To assess the reliability of the predicted probability distributions and the efficacy of uncertainty estimates in indicating prediction errors, we conducted calibration and effectiveness evaluations on the nuScenes dataset, as detailed in Table \ref{tab4}. These results further substantiate the superiority of MapUQ in uncertainty estimation. Compared to the baseline model, which exhibits severe over-confidence (ECE = 13.1), our method reduces the ECE to 9.3, achieving significantly improved confidence calibration. Crucially, the model demonstrates exceptional failure prediction capability (achieving an AUROC of 91.8\%) and leverages uncertainty information to suppress the False Positive (FP) Rate from 15.7\% to 8.4\%. These findings indicate that MapUQ not only generates accurate maps but also possesses the capability of “knowing when it might fail,” thereby substantially enhancing the safety of the autonomous driving system.

\begin{figure}[htbp] 
	\centering 
	\includegraphics[width=0.48\textwidth]{picture/nu1.jpg}
	\caption{Visualization example in NuScenes dataset.} 
	\label{nu1}
\end{figure}

\subsection{Visual analysis}
\subsubsection{Reconstruction Quality on NuScenes}
Fig.\ref{nu1} illustrates the reconstruction quality on the NuScenes dataset. Faced with dense parallel lanes and complex intersection topologies, MapUQ generates vectorized lines with exceptional geometric precision and smoothness.
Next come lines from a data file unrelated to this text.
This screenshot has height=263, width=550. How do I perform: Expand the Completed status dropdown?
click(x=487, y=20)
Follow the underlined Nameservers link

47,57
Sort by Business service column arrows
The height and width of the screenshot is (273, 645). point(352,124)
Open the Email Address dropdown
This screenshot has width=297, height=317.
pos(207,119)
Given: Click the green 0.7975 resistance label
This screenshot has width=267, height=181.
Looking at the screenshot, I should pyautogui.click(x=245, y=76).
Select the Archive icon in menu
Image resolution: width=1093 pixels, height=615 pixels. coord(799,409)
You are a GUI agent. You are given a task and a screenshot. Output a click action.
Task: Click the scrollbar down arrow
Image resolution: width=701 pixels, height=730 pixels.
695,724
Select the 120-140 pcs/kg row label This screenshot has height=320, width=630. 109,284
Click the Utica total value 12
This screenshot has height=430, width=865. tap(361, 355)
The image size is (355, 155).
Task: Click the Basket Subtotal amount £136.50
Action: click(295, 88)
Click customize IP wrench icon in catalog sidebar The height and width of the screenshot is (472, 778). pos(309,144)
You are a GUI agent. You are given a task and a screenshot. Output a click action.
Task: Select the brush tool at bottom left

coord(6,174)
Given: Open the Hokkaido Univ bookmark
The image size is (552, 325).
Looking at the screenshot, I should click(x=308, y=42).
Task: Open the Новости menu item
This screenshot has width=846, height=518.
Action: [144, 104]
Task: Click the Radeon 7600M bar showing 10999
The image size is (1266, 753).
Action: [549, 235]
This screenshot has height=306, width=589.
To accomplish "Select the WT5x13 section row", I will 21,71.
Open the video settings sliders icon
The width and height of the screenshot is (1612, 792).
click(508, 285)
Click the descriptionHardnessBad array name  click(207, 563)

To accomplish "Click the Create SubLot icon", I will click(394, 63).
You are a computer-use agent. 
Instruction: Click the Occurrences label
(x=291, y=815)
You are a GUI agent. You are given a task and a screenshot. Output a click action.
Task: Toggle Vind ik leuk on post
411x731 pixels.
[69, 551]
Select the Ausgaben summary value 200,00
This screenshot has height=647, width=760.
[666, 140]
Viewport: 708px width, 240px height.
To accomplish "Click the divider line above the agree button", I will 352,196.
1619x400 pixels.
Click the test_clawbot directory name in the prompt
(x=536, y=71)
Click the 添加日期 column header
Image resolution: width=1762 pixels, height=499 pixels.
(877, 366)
Thanks to the dynamic ROI adjustment in the PRSA module, the predictions remain continuous even under long-range perception, avoiding common issues like fragmentation or topological adhesion.
\subsubsection{Generalization on Argoverse 2}
\begin{figure}[t] 
	\centering 
	\includegraphics[width=0.48\textwidth]{picture/av1.jpg}
	\caption{Visualization example in Argoverse 2 dataset.} 
	\label{av1}
\end{figure}
Fig. \ref{av1} demonstrates generalization on the challenging Argoverse 2 dataset. Despite significant ground elevation variations (3D) and distinct sensor configurations, MapUQ accurately reconstructs unstructured road networks. This strongly evidences that uncertainty-driven feature learning effectively mitigates projection deviations caused by terrain undulations, showcasing robust cross-domain adaptability.
\subsubsection{Uncertainty Visualization}
\begin{figure}[htbp] 
	\centering 
	\includegraphics[width=0.48\textwidth]{picture/bqdx.jpg}
	\caption{Visualisation results after adding uncertainty in NuScenes dataset.} 
	\label{bqdx1}
\end{figure}
Fig. \ref{bqdx1} visualizes the spatial distribution of predicted uncertainty, where bubble size indicates variance magnitude. High-uncertainty regions correlate strongly with physical blind spots, concentrating primarily on occlusions by vehicles or field-of-view edges. This confirms that the MSUH and NSC modules acutely capture aleatoric uncertainty, endowing the model with interpretability and providing reliable safety boundaries for downstream planning.

\section{Conclusion}
This paper focuses on autonomous driving safety in framework design and experimental quantification, aiming to address the challenges of constructing complex real-world scenarios. We propose MapUQ, a real-time BEV mapping framework utilizing MSUH, PRSA, and NSC for uncertainty quantification. Experiments on nuScenes and Argoverse 2 demonstrate that MapUQ outperforms baselines in NLL and ECE calibration metrics and surpasses state-of-the-art methods in AP, achieving a 1.5\% average improvement.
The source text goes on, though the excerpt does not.